BLOC DE TEXTE »
■ ■ ■ ■ ■ ■ ■
Malheureusement, selon une communication faite par l’ONG Amnesty International, en prélude au prochain passage de notre pays à cet examen universel, il existe encore beaucoup de pesanteurs dans la mise en œuvre de ces recommandations. Le point que fait cette organisation non-gouvernementale relève certes certaines avancées mineures, mais indique clairement que le pays a fait adopter de nouvelles lois menaçant les droits humains, alors que « dans la pratique, la répression des voix critiques s’est poursuivie en toute impunité, notamment dans le contexte des manifestations de masse de 2017, des élections présidentielles qui ont eu lieu en février 2020 et de la pandémie de Covid-19».

Il s’agit en effet des faits évidents que personne en réalité ne saurait contester, sauf que naturellement, l’Etat du Togo cherchera, l’on l’imagine volontiers, à les justifier et à expliquer les contraintes liées à la sauvegarde de la paix intérieure qui fait partie de ses devoirs régaliens.
■ ■ ■ ■ ■ ■ ■
[Entrées enregistrées]
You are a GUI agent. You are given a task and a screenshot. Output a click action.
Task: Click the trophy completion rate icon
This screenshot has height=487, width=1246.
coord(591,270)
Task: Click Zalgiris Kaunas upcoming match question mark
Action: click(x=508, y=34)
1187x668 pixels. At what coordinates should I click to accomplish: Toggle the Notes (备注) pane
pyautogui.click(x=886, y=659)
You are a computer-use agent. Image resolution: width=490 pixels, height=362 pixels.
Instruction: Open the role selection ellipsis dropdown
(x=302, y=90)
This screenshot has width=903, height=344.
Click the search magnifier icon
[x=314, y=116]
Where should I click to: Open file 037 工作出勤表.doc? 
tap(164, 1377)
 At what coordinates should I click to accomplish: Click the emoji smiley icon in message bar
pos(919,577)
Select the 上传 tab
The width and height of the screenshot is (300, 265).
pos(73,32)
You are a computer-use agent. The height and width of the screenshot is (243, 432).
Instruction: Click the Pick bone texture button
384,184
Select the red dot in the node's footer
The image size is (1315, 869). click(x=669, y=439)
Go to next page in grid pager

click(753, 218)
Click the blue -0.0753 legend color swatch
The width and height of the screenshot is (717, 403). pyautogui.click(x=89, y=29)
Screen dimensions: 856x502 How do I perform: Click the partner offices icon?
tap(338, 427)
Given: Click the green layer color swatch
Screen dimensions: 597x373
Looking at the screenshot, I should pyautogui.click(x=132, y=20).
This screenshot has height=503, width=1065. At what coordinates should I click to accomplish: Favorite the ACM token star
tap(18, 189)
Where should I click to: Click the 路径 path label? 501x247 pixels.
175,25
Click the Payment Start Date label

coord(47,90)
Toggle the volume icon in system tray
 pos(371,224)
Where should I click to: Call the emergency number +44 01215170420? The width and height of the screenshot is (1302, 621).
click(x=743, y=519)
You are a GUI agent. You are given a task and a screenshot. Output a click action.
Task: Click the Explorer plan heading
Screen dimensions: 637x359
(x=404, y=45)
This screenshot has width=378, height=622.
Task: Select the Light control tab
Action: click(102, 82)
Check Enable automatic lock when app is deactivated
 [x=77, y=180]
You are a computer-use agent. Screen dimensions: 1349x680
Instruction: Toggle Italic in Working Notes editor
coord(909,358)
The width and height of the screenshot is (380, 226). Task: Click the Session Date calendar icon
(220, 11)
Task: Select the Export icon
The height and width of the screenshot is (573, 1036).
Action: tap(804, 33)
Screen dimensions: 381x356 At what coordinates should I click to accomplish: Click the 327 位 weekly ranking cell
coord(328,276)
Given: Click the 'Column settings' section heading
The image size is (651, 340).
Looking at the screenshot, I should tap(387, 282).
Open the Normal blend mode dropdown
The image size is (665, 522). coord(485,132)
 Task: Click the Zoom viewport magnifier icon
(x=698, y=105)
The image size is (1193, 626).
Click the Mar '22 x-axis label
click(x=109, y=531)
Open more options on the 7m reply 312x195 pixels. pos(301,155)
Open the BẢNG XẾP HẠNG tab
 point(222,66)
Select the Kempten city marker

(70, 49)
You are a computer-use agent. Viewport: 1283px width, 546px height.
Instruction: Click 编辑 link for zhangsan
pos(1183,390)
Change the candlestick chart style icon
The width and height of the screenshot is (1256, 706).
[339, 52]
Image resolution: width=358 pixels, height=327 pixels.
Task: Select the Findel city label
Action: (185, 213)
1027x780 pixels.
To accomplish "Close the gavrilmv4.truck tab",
■ ■ ■ ■ ■ ■ ■
CONSIGNES DE TRAVAIL »
a) Répondez aux questions suivantes à l'aide du texte sur les droits humains au Togo.
(i) Quelle organisation non gouvernementale a publié la communication évoquée ?
(ii) À quelle date les élections présidentielles ont-elles eu lieu ?
(iii) Selon l'auteur, quelles contraintes l'État du Togo cherchera-t-il à expliquer ?
b) Poursuivez le texte sur les droits humains au Togo à la suite de sa dernière phrase.

CORRIGÉ DES EXERCICES »
a)
(i) Amnesty International.
(ii) En février 2020.
(iii) Les contraintes liées à la sauvegarde de la paix intérieure, qui fait partie de ses devoirs régaliens.

b)
Seulement voilà, il se trouve que dans la foulée, le gouvernement togolais s’est quasiment inscrit dans la logique de légitimer le rétrécissement de l’espace civique « en raison des multiples pressions exercées sur les voix critiques », précise Amnesty International qui cite par ailleurs, l’adoption en 2018 de loi sur la cybersécurité, de la loi sur la sécurité nationale en 2019 et de la loi sur les manifestations publiques révisées également en 2019 dont les contenus « portent atteinte aux droits à la liberté d’expression et de réunion pacifique ».

En sus de ces lois qui vont à l’encontre des engagements pris par l’Etat togolais devant la commission des droits de l’homme, des sanctions administratives ont également été pris contre les médias, pendant que les représentants de la société civile ont fait l’objet de surveillance numérique, les militants des partis politiques ont eux aussi fait l’objet de harcèlement et de mauvais traitement dans les lieux de détention, poursuit l’ONG dans le point qu’il a fait des faits ayant jalonné la gouvernance de notre pays depuis le dernier examen périodique de 2016.

Il ajoute par ailleurs que « le contexte de la pandémie de Covid-19, a servi de prétexte aux autorités pour interdire systématiquement toutes les manifestations publiques depuis mars 2020, alors que des membres des forces de défense et de sécurité seraient responsables des meurtres de personnes ne respectant pas les mesures restrictives prises par les autorités pour lutter contre la propagation du virus ».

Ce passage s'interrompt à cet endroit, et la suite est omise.